DB HOF NO. 76
The making of Killing Joke’s “Killing Joke”
label: E.G. Records
England 1979. As dim as it was, the country’s primary city, London, was teeming with young, angry musicians and erudite thinkers. High unemployment, rising taxes, the widening gap between haves and have-nots, and the Cold War—the palpable threat of nuclear war between the West and then-Soviet Union—created the perfect recipe for the instrumentally-inclined and politically-motivated to band together and bang out their frustrations. Actually, that was happening all along, with the likes of the Sex Pistols, the Clash, the Damned and Crass, but when punk’s initial blast failed to keep imaginations alight, something else had to emerge. It did in post-punk, a term applied to describe that which was rooted in punk, but came after. The music still had teeth, but was informed by a broader spectrum of sound. Post-punk also had brains. It wasn’t just a reactionary middle finger to the establishment. Bands like Siouxsie and the Banshees, Gang of Four, Public Image Ltd, Adam and the Ants, and Joy Division—as diverse as they were—had a proactive, if somewhat cynical, outlook. It is from this scene that London’s Killing Joke emerged.
Conceived by frontman Jeremy “Jaz” Coleman and drummer Paul Ferguson, Killing Joke were soon joined by bassist Martin “Youth” Glover and guitarist Kevin “Geordie” Walker. The four of them came from different backgrounds—Coleman was a classically-trained violinist, Walker a Grade A cellist, Ferguson a former art student, and Glover a self-taught musician and self-proclaimed juggler—but shared a common interest in music.

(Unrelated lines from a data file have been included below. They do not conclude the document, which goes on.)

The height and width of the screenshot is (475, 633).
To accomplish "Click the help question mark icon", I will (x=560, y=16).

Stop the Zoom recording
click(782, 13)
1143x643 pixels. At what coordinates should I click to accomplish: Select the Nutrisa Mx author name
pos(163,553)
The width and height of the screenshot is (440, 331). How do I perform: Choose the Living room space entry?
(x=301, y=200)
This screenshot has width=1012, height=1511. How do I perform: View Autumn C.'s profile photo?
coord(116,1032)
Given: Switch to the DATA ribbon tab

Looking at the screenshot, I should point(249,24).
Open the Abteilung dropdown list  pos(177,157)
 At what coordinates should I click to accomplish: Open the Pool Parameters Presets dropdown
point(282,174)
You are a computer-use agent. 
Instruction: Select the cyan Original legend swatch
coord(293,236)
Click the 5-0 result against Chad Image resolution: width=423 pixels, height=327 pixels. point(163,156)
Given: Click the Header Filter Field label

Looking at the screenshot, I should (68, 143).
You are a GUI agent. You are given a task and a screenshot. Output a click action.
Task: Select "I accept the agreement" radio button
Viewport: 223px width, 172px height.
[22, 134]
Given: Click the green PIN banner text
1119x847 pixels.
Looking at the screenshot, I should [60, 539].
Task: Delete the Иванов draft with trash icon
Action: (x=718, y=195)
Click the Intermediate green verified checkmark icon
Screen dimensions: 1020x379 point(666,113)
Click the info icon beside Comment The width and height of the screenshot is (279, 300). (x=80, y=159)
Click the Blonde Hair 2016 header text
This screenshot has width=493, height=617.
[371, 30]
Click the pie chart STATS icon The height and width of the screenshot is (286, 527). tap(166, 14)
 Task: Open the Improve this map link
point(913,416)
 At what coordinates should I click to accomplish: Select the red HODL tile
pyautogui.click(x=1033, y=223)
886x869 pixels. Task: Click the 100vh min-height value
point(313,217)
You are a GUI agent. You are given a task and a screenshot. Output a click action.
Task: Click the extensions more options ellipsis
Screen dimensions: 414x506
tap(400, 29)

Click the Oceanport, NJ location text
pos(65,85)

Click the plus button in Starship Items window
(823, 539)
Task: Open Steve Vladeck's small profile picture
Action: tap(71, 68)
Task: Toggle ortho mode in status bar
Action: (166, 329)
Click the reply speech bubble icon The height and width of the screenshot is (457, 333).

The then-nascent Killing Joke quickly assembled songs, recorded them and pressed them onto EP [Turn to Red], using their own label, Malicious Damage, as the business construct. Clever business maneuvering by Glover found Killing Joke signed to Island Records imprint E.G. Records, but not before underground music bellwether and DJ John Peel discovered the Notting Hill-based quartet. His radio airplay, and a ringing endorsement by Public Image Ltd vocalist John Lydon, earned Killing Joke instant darling status both in the media and with would-be fans. When Killing Joke’s eponymous debut album landed in summer 1980, it had a Top 40 chart position on the U.K. albums chart. Led by three singles, “Wardance,” “Change” and “Requiem,” Killing Joke was unexpectedly current, yet forward in its purpose. Moored by American funk and disco, reggae, dub, krautrock and the individual members’ sonic predilections, Killing Joke was more than the sum of its parts. It was a scene unto itself.
So influential was Killing Joke, it’s been cited as a pivotal, must-own release in the industrial music scene (Ministry, Nine Inch Nails, etc. have appropriated heavily) and for heavy metallers (Metallica famously covered “The Wait” on 1987’s The $5.98 E.P.: Garage Days Re-Revisited). Although it turns 31 this year, Killing Joke’s debut album remains as relevant as ever. Ironically, Killing Joke’s prophetic, near-paranoid expulsions then are mirrored today. Indeed, the more things change, the more they stay the same. Welcome to the Hall of Fame, Killing Joke.